Copy .env.example.env and fill in:

Variable Required for Notes
BACKBOARD_API_KEY signalforge Backboard account key
DEVPOST_ASSISTANT_ID auto Persisted on first run
DEVPOST_SESSION signalforge-participants, signalforge-harvest _devpost cookie from browser DevTools
GITHUB_TOKEN optional GitHub PAT for 5000 req/hr (vs 60). No scopes needed
CUSTOMERIO_SITE_ID --emit-events Customer.io Track API
CUSTOMERIO_API_KEY --emit-events Customer.io Track API

signalforge

Search Devpost projects by keyword, enrich each with detail page + author email, export CSV.

uv run signalforge "ai agents" --output results.csv
uv run signalforge "climate tech" "developer tools" -o results.csv

# Or via start.sh
./start.sh "ai agents" --output results.csv

signalforge-participants

Scrape a single hackathon's participant list and export to CSV.

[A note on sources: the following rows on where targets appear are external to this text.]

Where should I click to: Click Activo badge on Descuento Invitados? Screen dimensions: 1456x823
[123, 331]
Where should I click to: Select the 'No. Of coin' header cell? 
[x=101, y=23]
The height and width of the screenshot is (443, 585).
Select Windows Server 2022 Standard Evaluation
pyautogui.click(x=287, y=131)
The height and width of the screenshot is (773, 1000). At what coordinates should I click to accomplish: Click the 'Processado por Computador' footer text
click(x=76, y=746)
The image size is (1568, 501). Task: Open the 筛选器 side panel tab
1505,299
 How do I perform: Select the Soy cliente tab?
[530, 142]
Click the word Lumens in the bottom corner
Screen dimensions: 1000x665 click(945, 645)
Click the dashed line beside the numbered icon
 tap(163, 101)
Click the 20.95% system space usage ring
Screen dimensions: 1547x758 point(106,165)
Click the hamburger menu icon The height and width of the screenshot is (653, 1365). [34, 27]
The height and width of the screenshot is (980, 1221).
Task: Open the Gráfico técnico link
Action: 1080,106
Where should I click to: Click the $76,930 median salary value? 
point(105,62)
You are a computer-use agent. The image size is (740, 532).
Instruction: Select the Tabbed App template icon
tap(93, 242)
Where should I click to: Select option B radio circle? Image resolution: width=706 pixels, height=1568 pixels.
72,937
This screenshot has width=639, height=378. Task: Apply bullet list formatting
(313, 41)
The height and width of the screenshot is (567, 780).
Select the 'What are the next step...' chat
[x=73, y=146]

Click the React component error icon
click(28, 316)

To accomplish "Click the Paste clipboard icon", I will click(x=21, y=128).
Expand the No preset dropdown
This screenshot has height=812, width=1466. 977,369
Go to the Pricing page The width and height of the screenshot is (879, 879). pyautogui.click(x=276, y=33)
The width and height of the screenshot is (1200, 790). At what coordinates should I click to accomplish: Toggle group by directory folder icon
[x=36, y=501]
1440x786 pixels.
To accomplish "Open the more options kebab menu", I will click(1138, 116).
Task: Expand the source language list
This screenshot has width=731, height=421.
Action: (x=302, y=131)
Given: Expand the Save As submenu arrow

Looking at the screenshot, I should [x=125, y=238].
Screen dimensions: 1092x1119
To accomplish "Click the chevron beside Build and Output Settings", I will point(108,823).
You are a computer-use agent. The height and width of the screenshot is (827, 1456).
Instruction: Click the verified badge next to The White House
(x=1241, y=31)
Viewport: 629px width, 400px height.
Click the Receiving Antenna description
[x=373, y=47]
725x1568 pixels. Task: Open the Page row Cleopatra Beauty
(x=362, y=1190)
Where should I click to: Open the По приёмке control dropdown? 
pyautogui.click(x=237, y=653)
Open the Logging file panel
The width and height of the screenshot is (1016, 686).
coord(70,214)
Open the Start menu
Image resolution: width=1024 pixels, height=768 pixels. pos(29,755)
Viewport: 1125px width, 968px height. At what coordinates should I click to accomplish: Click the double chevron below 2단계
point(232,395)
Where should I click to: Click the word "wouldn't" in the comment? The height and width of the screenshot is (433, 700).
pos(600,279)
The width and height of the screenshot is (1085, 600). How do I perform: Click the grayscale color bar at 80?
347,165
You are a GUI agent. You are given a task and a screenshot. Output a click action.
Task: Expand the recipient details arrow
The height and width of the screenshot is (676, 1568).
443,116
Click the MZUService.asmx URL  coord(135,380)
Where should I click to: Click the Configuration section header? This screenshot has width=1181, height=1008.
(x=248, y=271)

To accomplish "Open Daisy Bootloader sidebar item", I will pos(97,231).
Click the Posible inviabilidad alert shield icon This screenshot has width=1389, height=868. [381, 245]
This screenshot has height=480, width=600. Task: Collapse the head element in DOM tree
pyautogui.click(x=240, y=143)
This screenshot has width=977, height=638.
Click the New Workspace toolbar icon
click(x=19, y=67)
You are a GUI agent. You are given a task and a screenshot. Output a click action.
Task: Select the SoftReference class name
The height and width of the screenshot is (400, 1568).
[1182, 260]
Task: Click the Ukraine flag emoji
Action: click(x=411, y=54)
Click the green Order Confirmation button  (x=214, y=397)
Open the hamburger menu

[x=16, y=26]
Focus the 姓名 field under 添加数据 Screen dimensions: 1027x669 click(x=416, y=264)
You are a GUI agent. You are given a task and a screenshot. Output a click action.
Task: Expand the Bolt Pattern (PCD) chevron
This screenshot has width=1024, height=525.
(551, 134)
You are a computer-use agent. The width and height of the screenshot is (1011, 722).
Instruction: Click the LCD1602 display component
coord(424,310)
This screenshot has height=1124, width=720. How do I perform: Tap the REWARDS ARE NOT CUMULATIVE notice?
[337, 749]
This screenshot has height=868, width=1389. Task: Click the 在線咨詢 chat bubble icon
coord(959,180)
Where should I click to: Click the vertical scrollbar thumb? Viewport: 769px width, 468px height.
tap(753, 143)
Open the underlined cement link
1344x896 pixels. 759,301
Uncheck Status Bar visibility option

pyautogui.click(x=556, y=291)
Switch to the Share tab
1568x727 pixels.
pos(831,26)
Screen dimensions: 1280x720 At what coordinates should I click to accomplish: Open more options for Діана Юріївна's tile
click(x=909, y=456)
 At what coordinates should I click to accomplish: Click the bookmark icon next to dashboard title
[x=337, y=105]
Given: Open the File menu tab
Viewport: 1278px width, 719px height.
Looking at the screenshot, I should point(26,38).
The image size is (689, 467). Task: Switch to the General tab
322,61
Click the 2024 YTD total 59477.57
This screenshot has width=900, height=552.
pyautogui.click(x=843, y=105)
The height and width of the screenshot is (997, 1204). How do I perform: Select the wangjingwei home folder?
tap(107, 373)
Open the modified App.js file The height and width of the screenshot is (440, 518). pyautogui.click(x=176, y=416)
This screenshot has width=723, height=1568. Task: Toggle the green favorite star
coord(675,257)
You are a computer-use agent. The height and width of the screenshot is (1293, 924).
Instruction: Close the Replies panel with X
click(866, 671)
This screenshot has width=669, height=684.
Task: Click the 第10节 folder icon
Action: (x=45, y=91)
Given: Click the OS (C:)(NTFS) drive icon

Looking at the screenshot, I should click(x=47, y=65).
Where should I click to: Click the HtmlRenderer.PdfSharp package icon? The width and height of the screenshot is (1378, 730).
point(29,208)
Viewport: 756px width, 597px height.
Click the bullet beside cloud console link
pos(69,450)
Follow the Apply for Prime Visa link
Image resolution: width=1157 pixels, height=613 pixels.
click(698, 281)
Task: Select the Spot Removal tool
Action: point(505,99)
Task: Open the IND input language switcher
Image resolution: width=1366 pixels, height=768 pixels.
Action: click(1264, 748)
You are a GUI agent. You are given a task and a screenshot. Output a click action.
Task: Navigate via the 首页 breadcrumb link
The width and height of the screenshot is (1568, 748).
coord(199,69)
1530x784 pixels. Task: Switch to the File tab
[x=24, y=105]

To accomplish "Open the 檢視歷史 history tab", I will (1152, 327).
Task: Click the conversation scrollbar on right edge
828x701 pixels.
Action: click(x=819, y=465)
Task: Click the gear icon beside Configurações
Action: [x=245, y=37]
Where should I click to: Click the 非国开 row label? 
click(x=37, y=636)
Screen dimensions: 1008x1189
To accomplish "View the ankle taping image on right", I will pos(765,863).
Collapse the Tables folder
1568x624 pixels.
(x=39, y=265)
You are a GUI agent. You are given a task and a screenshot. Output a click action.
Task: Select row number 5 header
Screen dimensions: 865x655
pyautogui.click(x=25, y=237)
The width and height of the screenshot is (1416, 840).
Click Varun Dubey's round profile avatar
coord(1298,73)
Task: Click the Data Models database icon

# First time — pass session cookie
uv run signalforge-participants "https://authorizedtoact.devpost.com/participants" \
  --jwt "<_devpost cookie value>" -o participants.csv

# Reuse saved session from .env
uv run signalforge-participants "https://authorizedtoact.devpost.com/participants" -o out.csv

# Skip email enrichment
uv run signalforge-participants "https://..." --no-email -o out.csv

# Emit Customer.io events after scrape
uv run signalforge-participants "https://..." --emit-events -o out.csv

signalforge-harvest

Automated pipeline: walk the hackathon listing → scrape participants → store in SQLite → emit Customer.io events for delta (new) participants.

Basic usage

# Scrape 3 pages of open hackathons (27 hackathons), enrich new participants, emit events
uv run signalforge-harvest --emit-events

# Fast first run — scrape without email enrichment
uv run signalforge-harvest --no-email

Flags

Flag Default Description
--pages N 3 Number of hackathon listing pages to fetch (9 per page)
--hackathons N 0 (all) Only process the first N hackathons from the listing
--jwt TOKEN .env Devpost _devpost session cookie
--db PATH devpost_harvest.db SQLite database path
--status {open,ended,upcoming} open Hackathon status filter (repeatable)
--max-participants N 0 (unlimited) Cap participants scraped per hackathon
--no-email off Skip email enrichment entirely (even for new participants)
--emit-events off Emit Customer.io events for unemitted participants during scrape
--emit-unsent off Skip scraping — just emit events for all unsent participants in DB
--rescrape off Re-scrape hackathons already scraped in a previous run

How it works

Phase 1: Discover hackathons
  GET /api/hackathons?status[]=open → paginated JSON listing

Phase 2: Per hackathon
  2a. Fast scan — scrape all participant pages (no enrichment, ~1 req per 20 participants)
  2b. Upsert into SQLite → detect delta (new participants not previously in DB)
  2c. Email-enrich delta only — GitHub API + link walking (skipped with --no-email)
  2d. Emit Customer.io events for unemitted participants (only with --emit-events)

Delta logic

On subsequent runs, the fast scan re-fetches participant lists but only new participants (not previously in SQLite) get the expensive email enrichment. Already-emitted participants are never re-emitted. This makes re-runs fast and safe to repeat.

Common workflows

# Initial bulk scrape (no events yet)
uv run signalforge-harvest --pages 5

# Emit all unsent events from the DB (no scraping, no JWT needed)
uv run signalforge-harvest --emit-unsent

# Quick delta check on first hackathon only
uv run signalforge-harvest --hackathons 1 --rescrape --emit-events

# Re-scan all hackathons for new participants, enrich + emit
uv run signalforge-harvest --rescrape --emit-events

# Include ended hackathons
uv run signalforge-harvest --status open --status ended

# Fast delta scan (skip email enrichment for new participants too)
uv run signalforge-harvest --rescrape --no-email

SQLite schema

The database (devpost_harvest.db) has two tables:

  • hackathons — id, url, title, org, state, dates, registrations, prize, themes. last_scraped_at is set after participants are scraped.
  • participants — (hackathon_url, username) primary key, enrichment fields, first_seen_at, last_seen_at, event_emitted_at.

Customer.io events

Event name: devpost_hackathon. Uses participant email as the Customer.io user ID.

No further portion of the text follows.